Compliance Policy #908
After an offense or violation of the Hospital's compliance standards or policies has been detected, the Hospital will take all reasonable steps to respond appropriately to the offense or violation and to prevent further similar offenses or violations including any necessary modifications to the Hospital's compliance program to prevent and detect violations of the law or of the Hospital's compliance standards or policies.
Responsibility: All Hospital Personnel
It is the Hospital's policy to take all reports of misconduct or wrongdoing seriously. Any such report, regardless of how or to whom the report was made, shall be forwarded to the Compliance Officer, who shall assure that the
following steps, as applicable, are taken:
1. A written record of the report shall be made using a form approved by legal counsel. The Compliance Officer shall take reasonable steps to obtain all information called for on the form.
2. No promises will be made to the person making the report regarding his or her liability, confidentiality of his or her identify or what steps the Hospital may take in response to the report.
3. The Compliance Officer, in consultation with the Chief Executive Officer and legal counsel, as necessary, shall determine whether the alleged wrongdoing is a violation of state or federal law (and if so, whether the violation is a criminal offense), a violation of the Hospital's compliance standards, poses a risk to patients or the public or otherwise puts the Hospital at risk of economic injury, civil or criminal liability or injury to the Hospital's reputation.

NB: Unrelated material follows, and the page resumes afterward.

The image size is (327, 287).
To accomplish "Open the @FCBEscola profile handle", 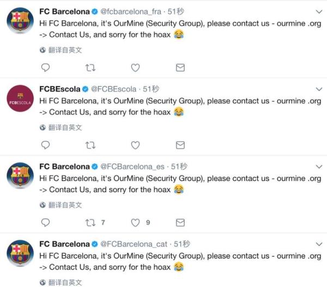I will pyautogui.click(x=113, y=89).
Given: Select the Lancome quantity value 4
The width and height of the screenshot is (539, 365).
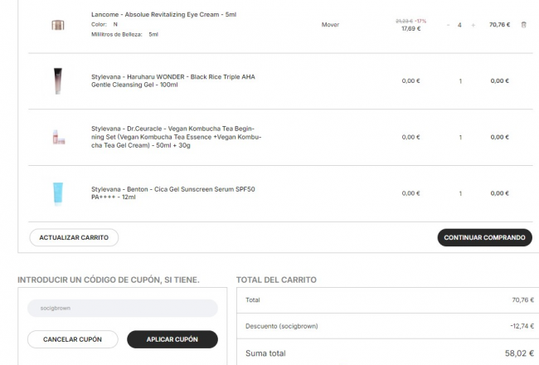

4. The Compliance Officer, in consultation with the Chief Executive Officer and legal counsel as necessary, shall determine, commensurate with the gravity of the allegation, what steps will be taken to investigate the report. The
Compliance Officer may investigate the report or may delegate the responsibility for such investigation to an appropriate person within or outside the Hospital.
5. The investigation may include, as appropriate, review of documents, witness interviews, audits of Hospital practices, and other appropriate actions. The person responsible for conducting the investigation shall keep a record of all activities undertaken in the course of the investigation. The final investigation report shall be provided to the Compliance Officer (if conducted by someone other than the Compliance Officer), and to the Chief ExecutiveOfficer, Compliance Committee and/or Board, as necessary and appropriate.

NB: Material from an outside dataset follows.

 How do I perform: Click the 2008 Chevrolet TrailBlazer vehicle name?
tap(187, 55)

6. If the Compliance Officer, after consultation with the appropriate department director, believes that the integrity of the Hospital's investigation is compromised because of the presence of any employee under investigation, such employee shall be removed from his or her current work activity until the investigation is complete.
7. The Compliance Officer, or other person conducting the investigation, shall take appropriate steps to secure or prevent the destruction of documents or other evidence relevant to the investigation.
8. After the investigation is completed, the Compliance Officer shall, in consultation with legal counsel as necessary, determine whether a violation of state or federal law or the Hospital's compliance standards and polices has occurred. The Compliance Officer shall, in consultation with legal counsel as necessary, and the Chief Executive Officer, Compliance Committee or other appropriate Hospital personnel, develop a plan for corrective action to remedy the violation. Such plan for corrective action shall include education of Hospital employees and/or contractors as appropriate and, if applicable, any appropriate disciplinary action against any employees engaged in the misconduct or wrongdoing, in accordance with Compliance Policies #6, and 6A.
9. As part of the Compliance Office's regular reports to the Chief Executive Officer, Compliance Committee and Board of Directors, the Compliance Officer shall include a report summarizing all bona fide reports of wrongdoing,including the results of any investigation and any subsequent disciplinary or remedial actions taken.
10. All records of reports of misconduct or wrongdoing, including initial reports, records of investigations, and corrective action plans, shall be prepared and maintained in such a manner as to preserve all applicable legal
privileges, including the attorney-client, work product and self-evaluative privileges, as appropriate. All such records shall be retained for the period of time specified in the Hospital's record retention policies.
11. The Compliance Officer shall monitor the implementation of all corrective action plans on a regular basis to assure that the plans are properly implemented and the misconduct or wrongdoing has been corrected and has not reoccurred.